◆ **Written task**:
Rewrite every one of the entries below, changing each "label" to "caption" and keeping everything else the same. Omit the pictures.

◆ **Data to process**:
- - -
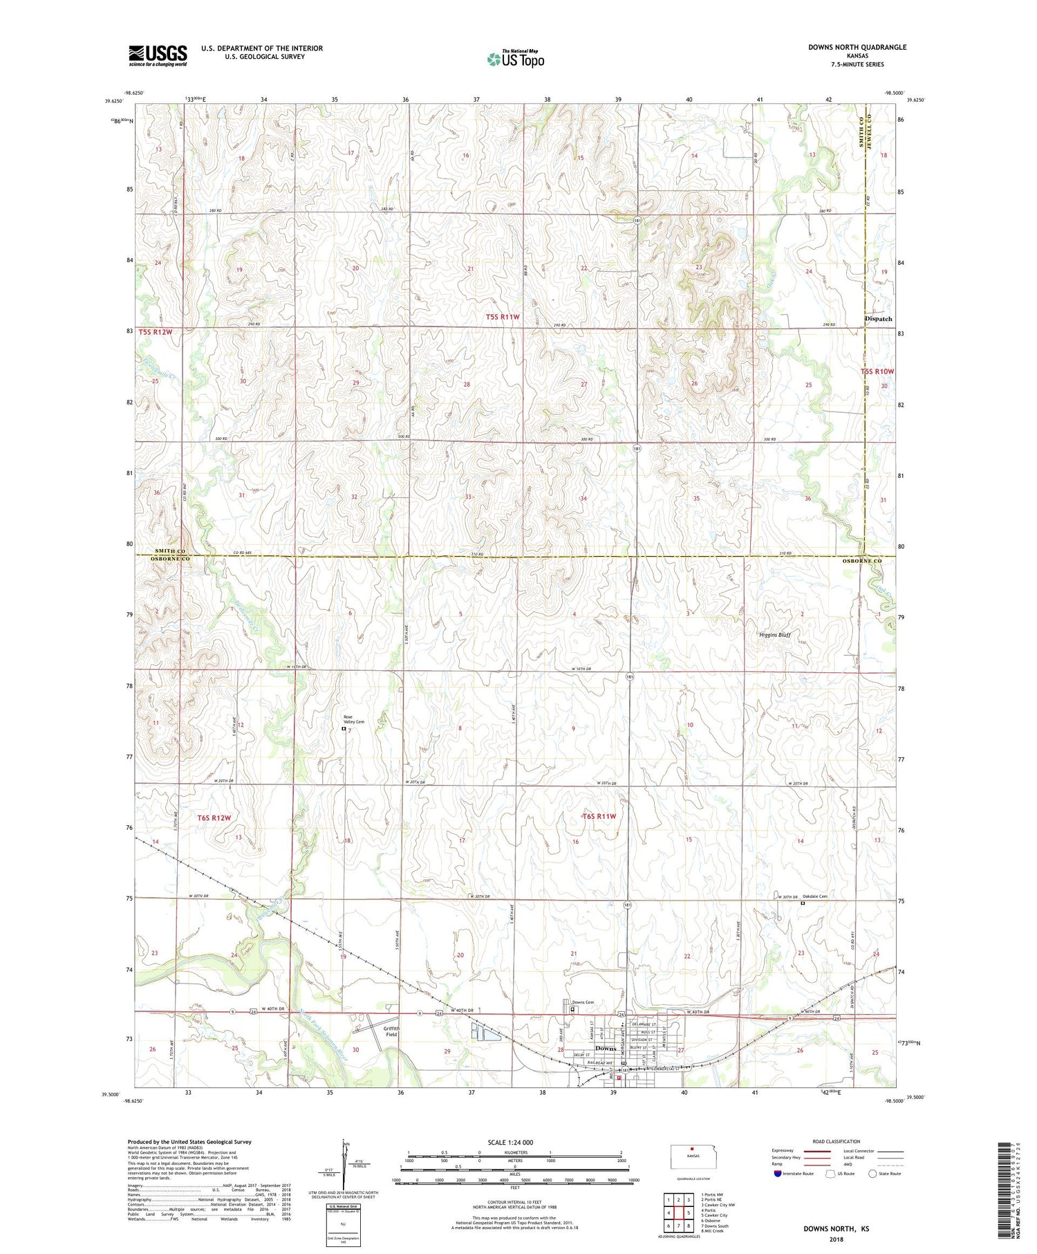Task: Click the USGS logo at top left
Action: coord(158,55)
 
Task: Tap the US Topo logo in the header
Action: coord(515,59)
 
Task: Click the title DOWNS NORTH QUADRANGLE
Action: coord(857,47)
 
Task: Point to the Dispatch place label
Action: coord(879,319)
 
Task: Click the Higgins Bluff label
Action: coord(774,634)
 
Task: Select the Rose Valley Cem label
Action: coord(354,719)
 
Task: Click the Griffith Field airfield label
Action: coord(391,1031)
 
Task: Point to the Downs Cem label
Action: coord(583,1002)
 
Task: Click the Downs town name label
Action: coord(606,1049)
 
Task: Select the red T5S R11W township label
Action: coord(503,317)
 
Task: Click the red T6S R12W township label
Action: coord(214,818)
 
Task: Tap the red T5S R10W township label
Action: coord(877,371)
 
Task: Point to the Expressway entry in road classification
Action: coord(784,1151)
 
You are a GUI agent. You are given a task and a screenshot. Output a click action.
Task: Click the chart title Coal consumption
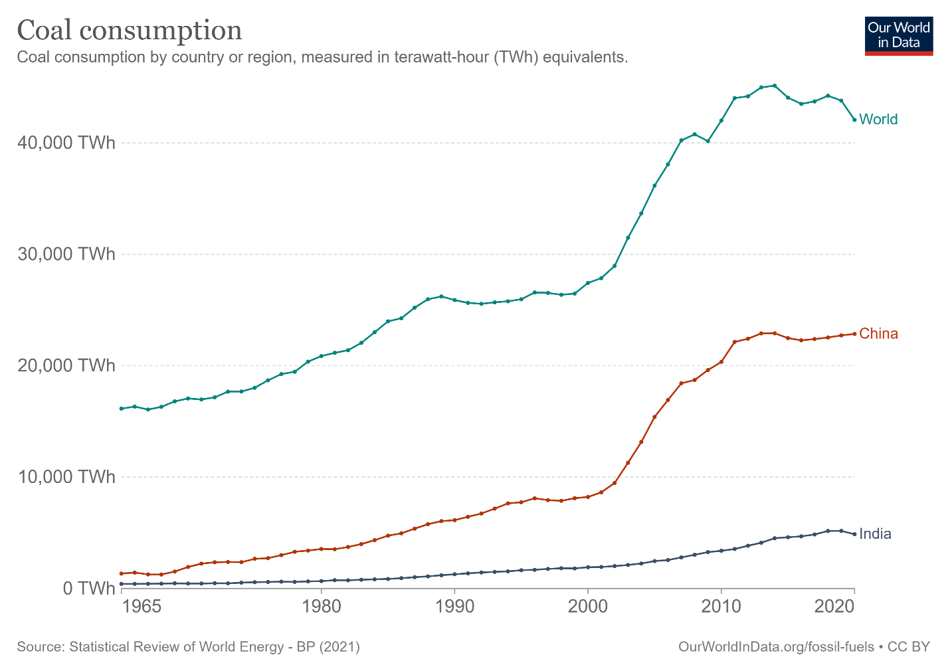130,31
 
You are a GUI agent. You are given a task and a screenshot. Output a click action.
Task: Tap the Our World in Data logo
899,36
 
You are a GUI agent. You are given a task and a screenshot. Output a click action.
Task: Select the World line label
878,120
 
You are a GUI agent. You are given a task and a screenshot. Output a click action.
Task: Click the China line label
878,334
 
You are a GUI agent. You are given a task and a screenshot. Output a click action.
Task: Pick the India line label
875,534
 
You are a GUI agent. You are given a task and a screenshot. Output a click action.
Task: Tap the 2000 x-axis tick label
588,607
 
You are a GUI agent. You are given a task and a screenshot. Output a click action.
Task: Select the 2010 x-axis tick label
721,607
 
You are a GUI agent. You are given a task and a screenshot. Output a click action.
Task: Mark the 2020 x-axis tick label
834,607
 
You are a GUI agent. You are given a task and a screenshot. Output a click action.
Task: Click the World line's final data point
854,120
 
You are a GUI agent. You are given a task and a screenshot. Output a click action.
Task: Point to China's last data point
854,334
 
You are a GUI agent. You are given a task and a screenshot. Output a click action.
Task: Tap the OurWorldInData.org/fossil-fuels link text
776,647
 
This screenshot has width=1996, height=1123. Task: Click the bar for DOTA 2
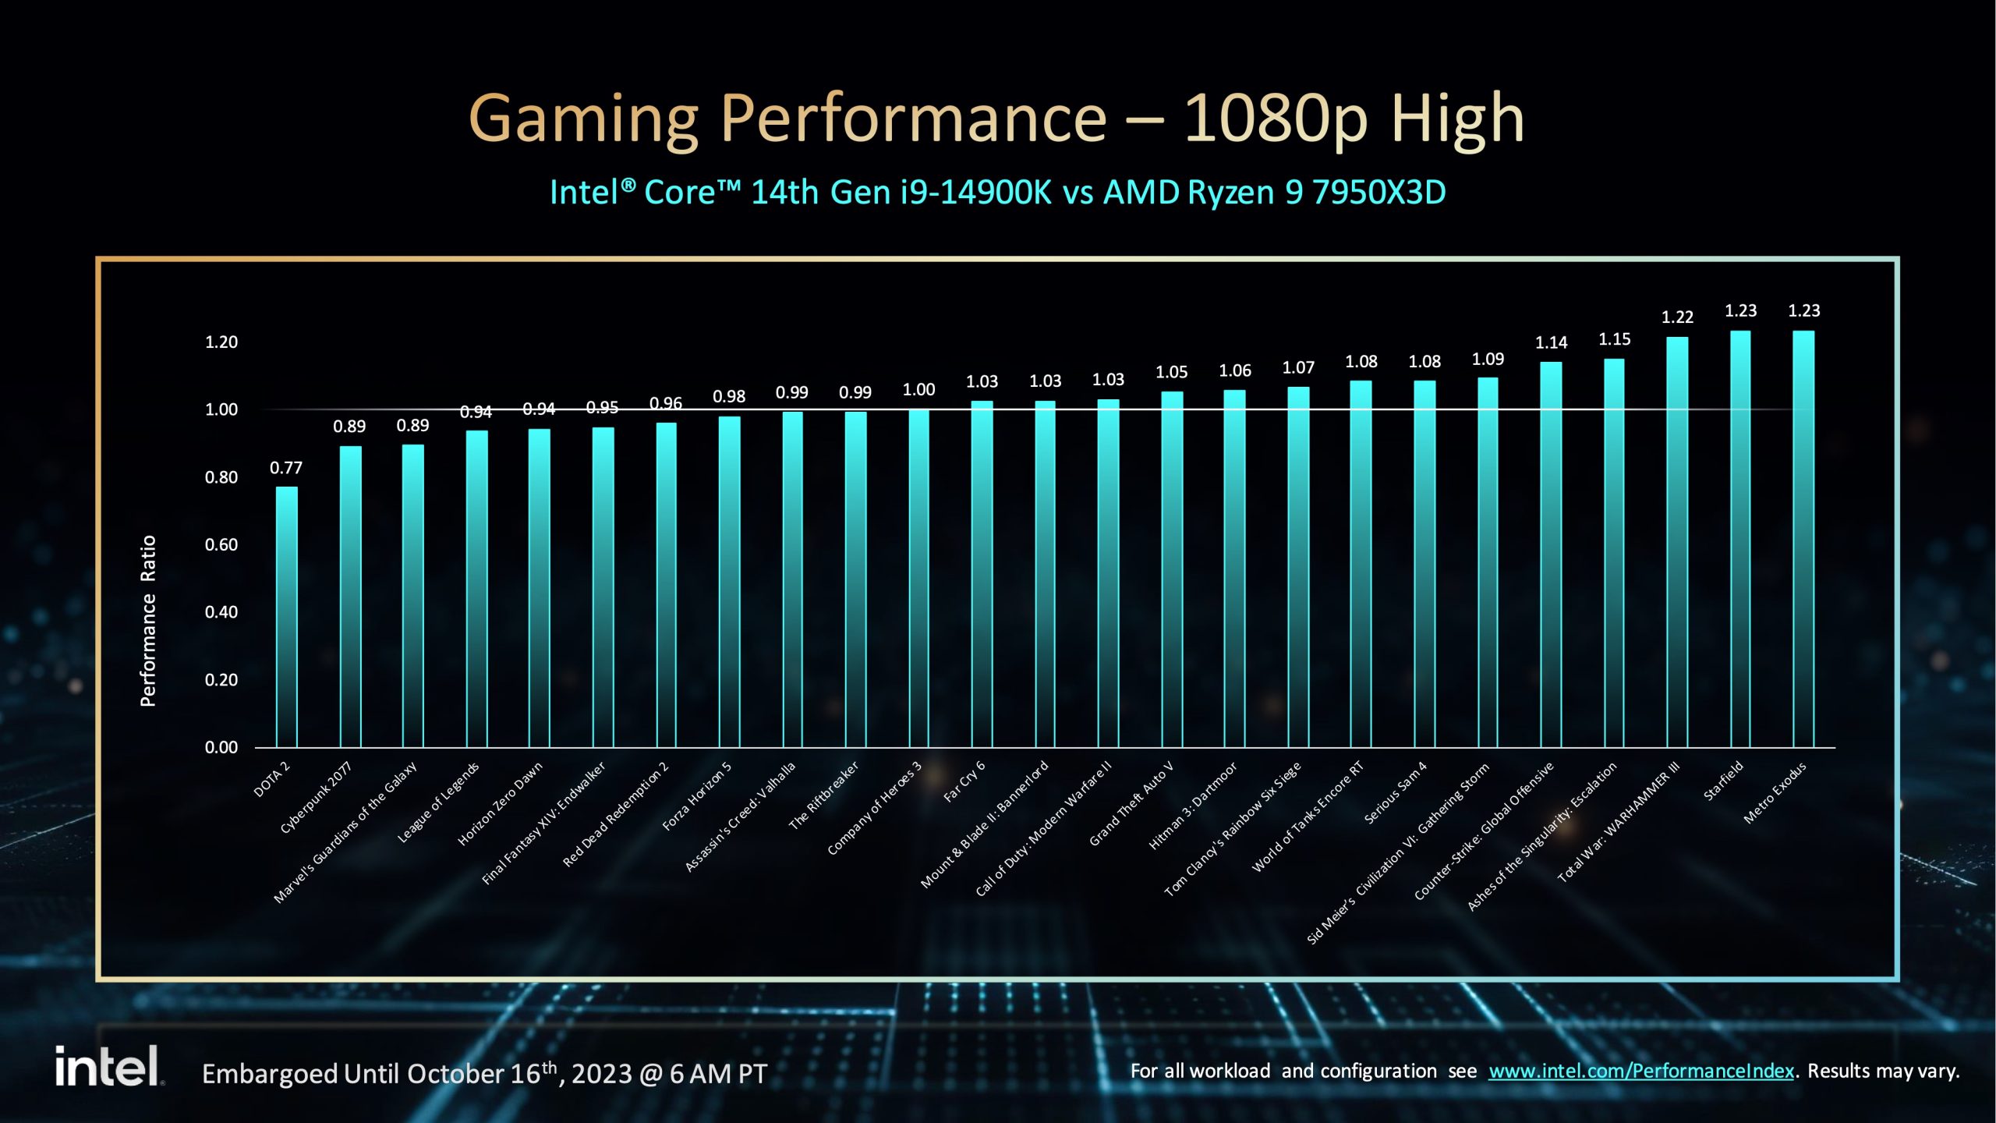286,616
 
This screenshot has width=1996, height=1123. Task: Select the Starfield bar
1740,538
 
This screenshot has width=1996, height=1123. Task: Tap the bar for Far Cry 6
982,573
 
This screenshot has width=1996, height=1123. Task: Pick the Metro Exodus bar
1803,538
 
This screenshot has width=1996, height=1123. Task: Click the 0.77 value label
286,468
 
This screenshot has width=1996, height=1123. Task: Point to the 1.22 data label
1677,317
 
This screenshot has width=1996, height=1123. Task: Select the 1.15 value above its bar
1614,339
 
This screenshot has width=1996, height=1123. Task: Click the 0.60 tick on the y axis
221,545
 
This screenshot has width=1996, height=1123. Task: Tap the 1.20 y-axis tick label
221,342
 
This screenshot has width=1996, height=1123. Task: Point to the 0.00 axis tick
221,748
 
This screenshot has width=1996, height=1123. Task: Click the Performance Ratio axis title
148,621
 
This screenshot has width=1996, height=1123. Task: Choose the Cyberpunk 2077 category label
316,798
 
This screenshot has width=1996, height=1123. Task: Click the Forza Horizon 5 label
697,796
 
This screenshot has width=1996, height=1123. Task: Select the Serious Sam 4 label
1396,792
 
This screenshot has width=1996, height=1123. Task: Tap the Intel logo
108,1066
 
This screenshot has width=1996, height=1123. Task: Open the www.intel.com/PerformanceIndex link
1640,1072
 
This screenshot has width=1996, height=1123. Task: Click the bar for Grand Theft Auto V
1172,569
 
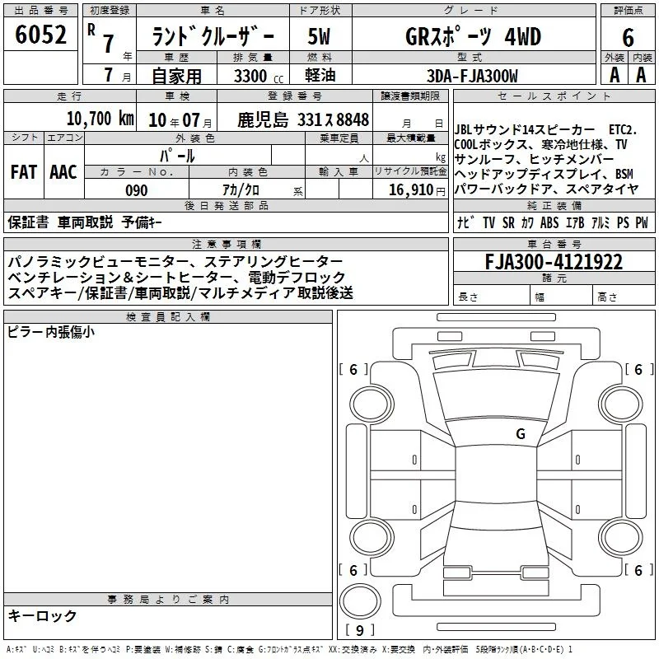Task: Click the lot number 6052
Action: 40,35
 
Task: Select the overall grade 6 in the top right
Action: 628,37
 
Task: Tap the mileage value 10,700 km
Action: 100,119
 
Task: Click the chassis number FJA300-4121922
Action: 554,261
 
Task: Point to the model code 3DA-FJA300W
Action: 472,76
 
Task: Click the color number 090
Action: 137,190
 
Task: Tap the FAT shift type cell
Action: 24,172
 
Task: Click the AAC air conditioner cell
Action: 63,172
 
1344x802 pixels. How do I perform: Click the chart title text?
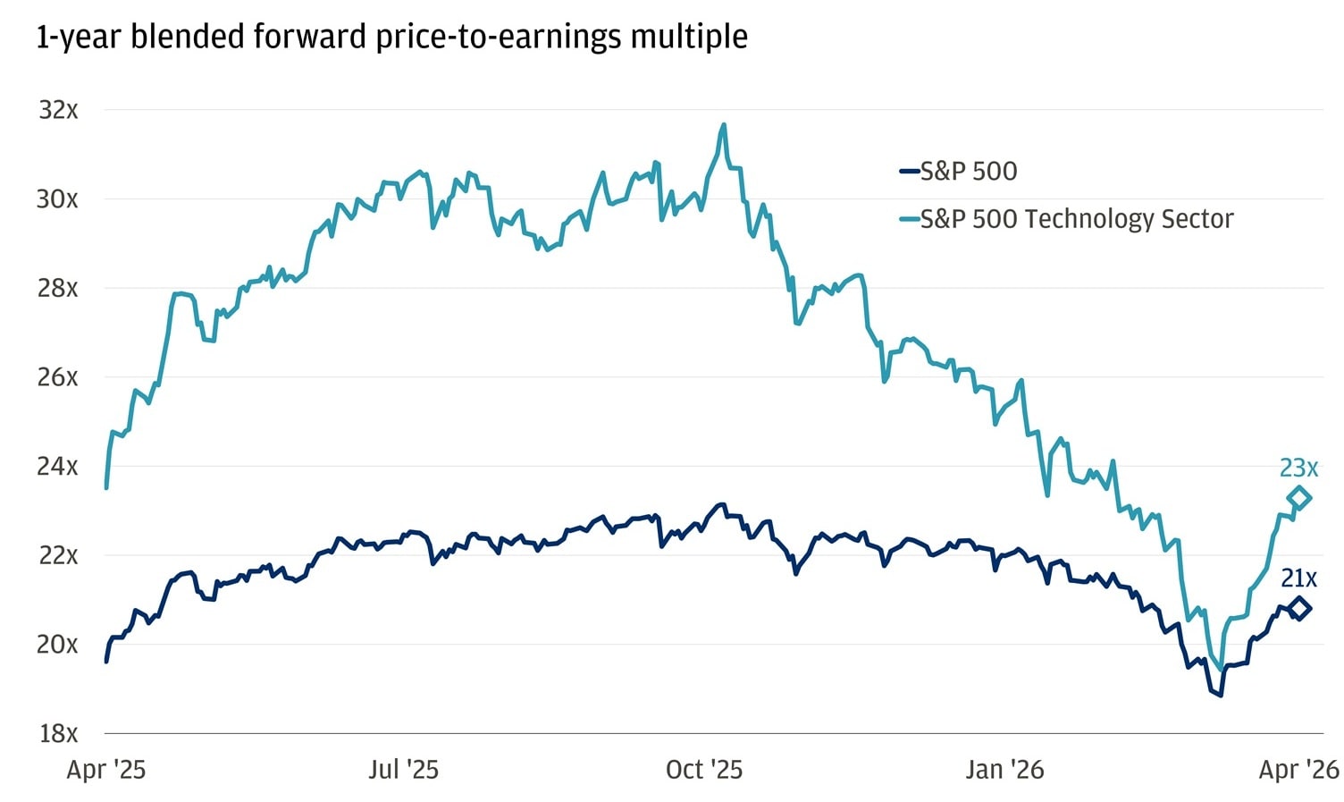click(391, 38)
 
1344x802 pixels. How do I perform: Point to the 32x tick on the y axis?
click(58, 110)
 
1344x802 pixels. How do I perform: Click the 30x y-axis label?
click(57, 199)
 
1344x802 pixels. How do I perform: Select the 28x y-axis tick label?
click(57, 289)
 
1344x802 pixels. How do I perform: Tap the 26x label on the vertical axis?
click(57, 377)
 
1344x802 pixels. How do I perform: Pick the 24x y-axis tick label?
click(57, 467)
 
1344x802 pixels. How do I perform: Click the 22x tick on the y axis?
click(57, 555)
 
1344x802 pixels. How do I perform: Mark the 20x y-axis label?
click(57, 645)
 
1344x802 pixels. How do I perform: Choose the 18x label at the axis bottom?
click(58, 734)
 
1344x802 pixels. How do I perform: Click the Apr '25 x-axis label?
click(105, 770)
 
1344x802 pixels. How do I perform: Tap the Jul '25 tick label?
click(403, 770)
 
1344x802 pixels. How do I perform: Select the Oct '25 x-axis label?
click(704, 770)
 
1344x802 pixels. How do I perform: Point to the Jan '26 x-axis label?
click(1004, 770)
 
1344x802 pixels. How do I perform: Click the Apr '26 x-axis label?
click(1298, 770)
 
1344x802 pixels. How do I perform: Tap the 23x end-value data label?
click(1298, 468)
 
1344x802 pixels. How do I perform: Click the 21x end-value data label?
click(1298, 578)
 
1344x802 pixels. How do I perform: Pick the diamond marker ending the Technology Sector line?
click(1299, 498)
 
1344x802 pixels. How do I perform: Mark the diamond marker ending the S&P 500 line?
click(1299, 609)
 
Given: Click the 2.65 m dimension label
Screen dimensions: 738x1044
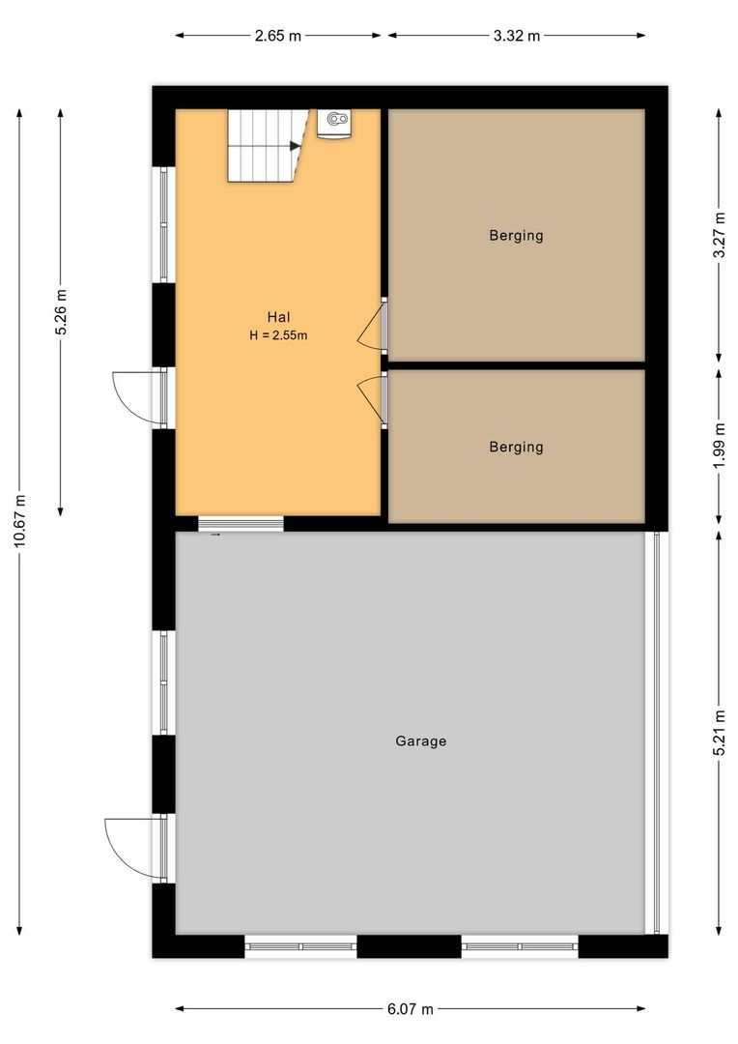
- - -
◆ **Reply to the task**:
Task: Click the USGS logo at top left
Action: coord(158,55)
 
Task: Tap the US Topo logo in the header
Action: coord(515,59)
 
Task: Click the title DOWNS NORTH QUADRANGLE
Action: coord(857,47)
 
Task: Point to the Dispatch place caption
Action: coord(879,319)
 
Task: Click the Higgins Bluff caption
Action: coord(774,634)
 
Task: Select the Rose Valley Cem caption
Action: coord(354,719)
 
Task: Click the Griffith Field airfield caption
Action: coord(391,1031)
 
Task: Point to the Downs Cem caption
Action: coord(583,1002)
 
Task: Click the Downs town name caption
Action: coord(606,1049)
 
Task: Select the red T5S R11W township caption
Action: coord(503,317)
 
Task: Click the red T6S R12W township caption
Action: coord(214,818)
 
Task: Tap the red T5S R10W township caption
Action: coord(877,371)
 
Task: Point to the Expressway entry in road classification
Action: coord(784,1151)
 
You are a GUI agent. You are given a task and a screenshot. Output a click action.
Task: Click the chart title Coal consumption
130,31
 
You are a GUI agent. You are given a task and a screenshot. Output a click action.
Task: Tap the Our World in Data logo
899,36
 
You are a GUI agent. You are given a task and a screenshot. Output a click action.
Task: Select the World line caption
878,120
 
You are a GUI agent. You are given a task and a screenshot. Output a click action.
Task: Click the China line caption
878,334
 
You are a GUI agent. You are given a task and a screenshot. Output a click action.
Task: Pick the India line caption
875,534
 
You are a GUI agent. You are given a task and a screenshot. Output a click action.
Task: Tap the 2000 x-axis tick caption
588,607
 
You are a GUI agent. You are given a task and a screenshot. Output a click action.
Task: Select the 2010 x-axis tick caption
721,607
 
You are a GUI agent. You are given a task and a screenshot. Output a click action.
Task: Mark the 2020 x-axis tick caption
834,607
 
You are a GUI agent. You are given a task and a screenshot. Output a click action.
Task: Click the World line's final data point
854,120
 
You are a GUI agent. You are given a task and a screenshot. Output a click action.
Task: Point to China's last data point
854,334
 
You are a GUI agent. You are given a task and a screenshot. Output a click action.
Task: Tap the OurWorldInData.org/fossil-fuels link text
776,647
 
This screenshot has width=1996, height=1123. Task: Click the bar for DOTA 2
286,616
 
This screenshot has width=1996, height=1123. Task: Select the Starfield bar
1740,538
 
This screenshot has width=1996, height=1123. Task: Tap the bar for Far Cry 6
982,573
 
This screenshot has width=1996, height=1123. Task: Pick the Metro Exodus bar
1803,538
 
This screenshot has width=1996, height=1123. Task: Click the 0.77 value caption
286,468
 
This screenshot has width=1996, height=1123. Task: Point to the 1.22 data caption
1677,317
 
This screenshot has width=1996, height=1123. Task: Select the 1.15 value above its bar
1614,339
 
This screenshot has width=1996, height=1123. Task: Click the 0.60 tick on the y axis
221,545
 
This screenshot has width=1996, height=1123. Task: Tap the 1.20 y-axis tick caption
221,342
 
This screenshot has width=1996, height=1123. Task: Point to the 0.00 axis tick
221,748
 
This screenshot has width=1996, height=1123. Task: Click the Performance Ratio axis title
148,621
 
This screenshot has width=1996, height=1123. Task: Choose the Cyberpunk 2077 category caption
316,798
 
This screenshot has width=1996, height=1123. Task: Click the Forza Horizon 5 caption
697,796
 
This screenshot has width=1996, height=1123. Task: Select the Serious Sam 4 caption
1396,792
 
This screenshot has width=1996, height=1123. Task: Tap the Intel logo
108,1066
 
This screenshot has width=1996, height=1123. Task: Open the www.intel.com/PerformanceIndex link
1640,1072
 
This screenshot has width=1996, height=1123. Task: Click the bar for Grand Theft Auto V
1172,569
 
Task: Click the lot number 6052
Action: 40,35
 
Task: Select the overall grade 6 in the top right
Action: 628,37
 
Task: Tap the mileage value 10,700 km
Action: 100,119
 
Task: Click the chassis number FJA300-4121922
Action: 554,261
 
Task: Point to the model code 3DA-FJA300W
Action: 472,76
 
Task: Click the color number 090
Action: 137,190
 
Task: Tap the FAT shift type cell
Action: 24,172
 
Task: Click the AAC air conditioner cell
Action: 63,172
 
1344x802 pixels. How do I perform: Click the chart title text?
click(391, 38)
 
1344x802 pixels. How do I perform: Point to the 32x tick on the y axis?
click(58, 110)
 
1344x802 pixels. How do I perform: Click the 30x y-axis caption?
click(57, 199)
 
1344x802 pixels. How do I perform: Select the 28x y-axis tick caption?
click(57, 289)
 
1344x802 pixels. How do I perform: Tap the 26x caption on the vertical axis?
click(57, 377)
 
1344x802 pixels. How do I perform: Pick the 24x y-axis tick caption?
click(57, 467)
 
1344x802 pixels. How do I perform: Click the 22x tick on the y axis?
click(57, 555)
 
1344x802 pixels. How do I perform: Mark the 20x y-axis caption?
click(57, 645)
 
1344x802 pixels. How do I perform: Choose the 18x caption at the axis bottom?
click(58, 734)
 
1344x802 pixels. How do I perform: Click the Apr '25 x-axis caption?
click(105, 770)
 
1344x802 pixels. How do I perform: Tap the Jul '25 tick caption?
click(403, 770)
 
1344x802 pixels. How do I perform: Select the Oct '25 x-axis caption?
click(704, 770)
 
1344x802 pixels. How do I perform: Point to the Jan '26 x-axis caption?
click(1004, 770)
 
1344x802 pixels. How do I perform: Click the Apr '26 x-axis caption?
click(1298, 770)
 
1344x802 pixels. How do I perform: Tap the 23x end-value data caption?
click(1298, 468)
 
1344x802 pixels. How do I perform: Click the 21x end-value data caption?
click(1298, 578)
 
1344x802 pixels. How do I perform: Pick the diamond marker ending the Technology Sector line?
click(1299, 498)
 
1344x802 pixels. How do I perform: Mark the diamond marker ending the S&P 500 line?
click(1299, 609)
 
Given: Click the 2.65 m dimension caption
Screen dimensions: 738x1044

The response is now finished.